Capas, pues, de un palimpsesto desordenado, en donde se cruzan narrativas muy diversas. La más clara: un predio, que sirvió años atrás de reserva de semillas para el vivero municipal cercano, uno que todavía funciona, que fue abandonado por años, mientras el barrio, popular, se iba degradando. Por mientras, animales y mendigos, o sea, usos ilícitos, personajes del borde que lo habitan y se cobijan en él. Y el barrio, mientras, se degrada. Pero es barrio aún. Y sus chicos, chicos de barrio, crecen. Cuando son adolescentes, quieren territorio, y se lo apropian contra los de otros barrios, para jugar al fútbol. Lindo parque al lado de un barrio, el suyo, que decae. Primera apropiación, primer refugio. Y siguen creciendo y estudian: agronomía, sociología, y se alían en conexiones improbables con arquitectos veteranos y chupan discursos: reserva ecológica, semillero, autoctonía, comunidades originarias, resistencia, parques para la comunidad. Segunda apropiación, segundo refugio: una mélange del carajo, de narrativas cruzadas sin orden, pero de la que nace un delirio eficaz, que protege: un semillero. Es parque, es propio, es verde. Huele a caca de caballo, a planta. Hay silencio además. Preserva.

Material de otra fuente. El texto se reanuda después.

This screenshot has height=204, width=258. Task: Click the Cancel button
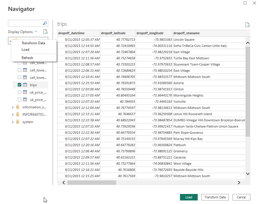tap(241, 197)
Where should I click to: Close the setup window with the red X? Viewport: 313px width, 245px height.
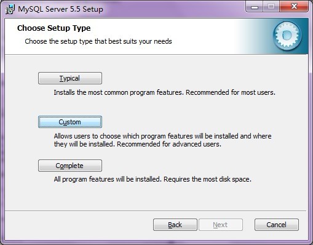[294, 7]
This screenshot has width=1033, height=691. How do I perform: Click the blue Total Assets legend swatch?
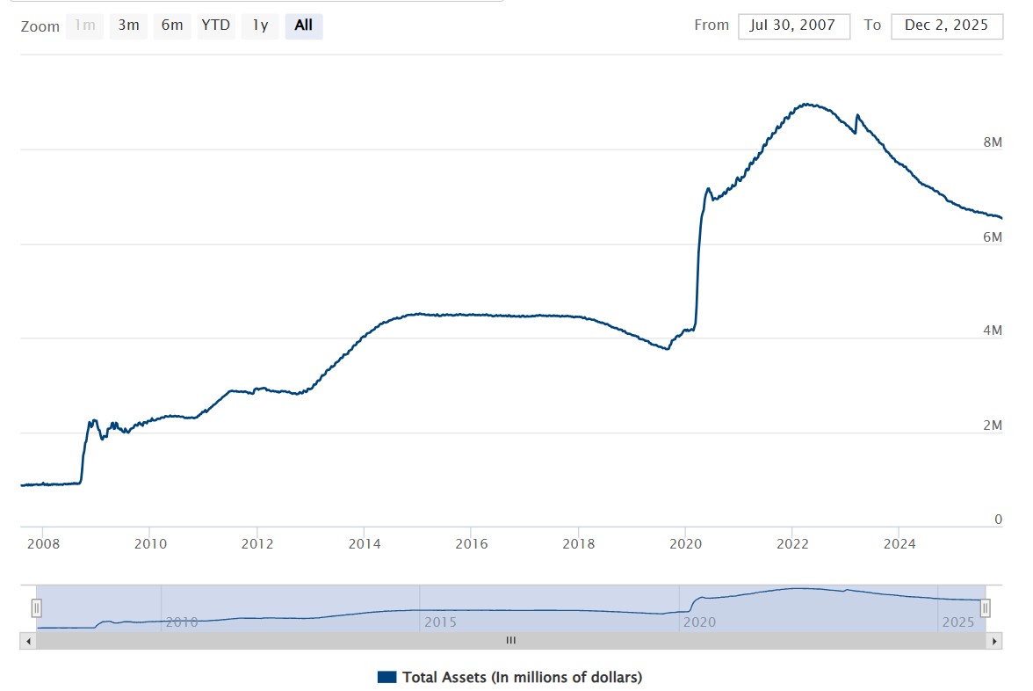pyautogui.click(x=386, y=677)

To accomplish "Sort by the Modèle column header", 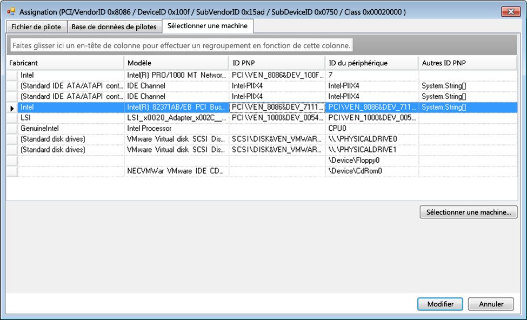I will (x=176, y=63).
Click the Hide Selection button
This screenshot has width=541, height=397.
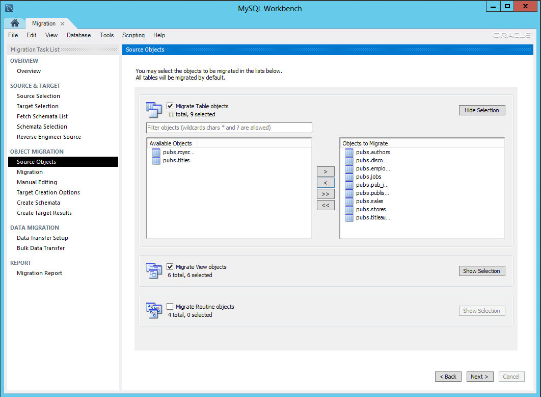coord(481,110)
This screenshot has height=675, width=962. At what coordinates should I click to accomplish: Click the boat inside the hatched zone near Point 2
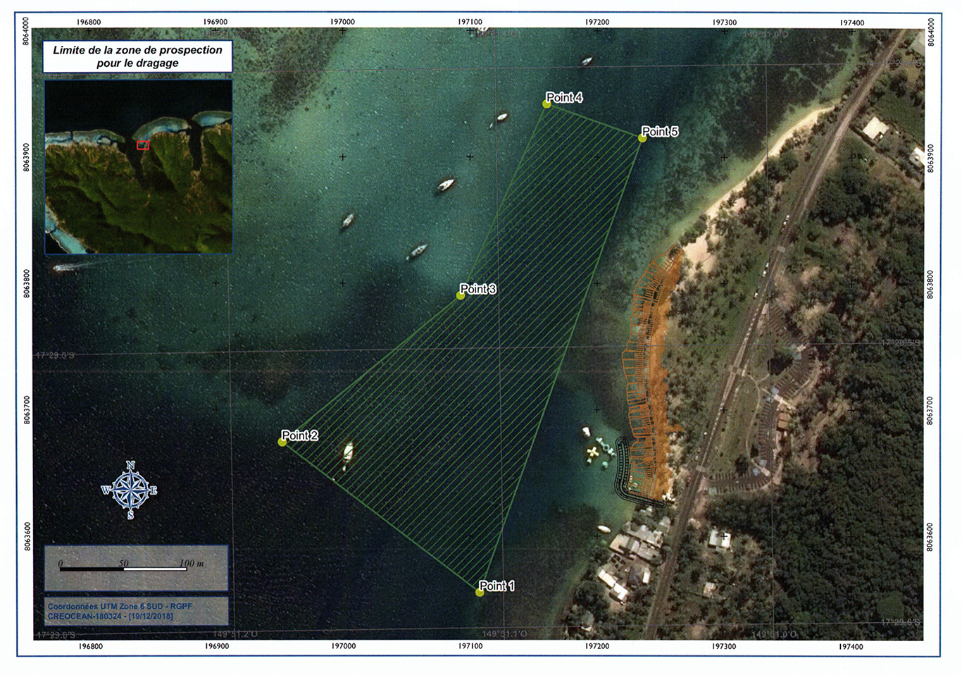(347, 451)
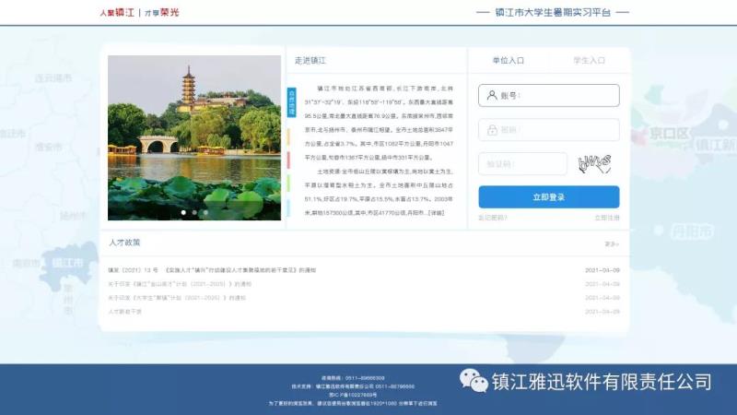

Podría uno pensar que este parque es como los primeros, los modernos, un trocito de orden en el caos, un cachito de cultura confrontada a la naturaleza bárbara. Plantación, pero para el ocio. Hay elementos que pueden alimentar ese dibujo: los chicos, los jardineros, uno sociólogo, estudiante de, el otro agrónomo, el más bajito, es decir, oficios de fundación, modernos, de los que diseñan territorios y colocan poblaciones. Y el espacio mismo, recortado, ordenado, resultado de la idea, del principio de planning de la ciudad letrada. Como siempre. O no… o sí, pero raro: es un parque, un vivero, un jardín, sí; y se recorta del desorden que lo rodea, sí. Pero ese desorden es el viejo parque convertido hoy en vertedero y zona de expulsión y el orden que recorta, es un rincón para la fuga, no la promesa de un futuro. Apenas un parapeto.

Y funciona, es lo curioso, pues marca diferencias: es un remanso de tranquilidad frente a un exterior que es duro, huele mal, está sucio, que es ruidoso. Refugios para habitar la desaparición social, sí.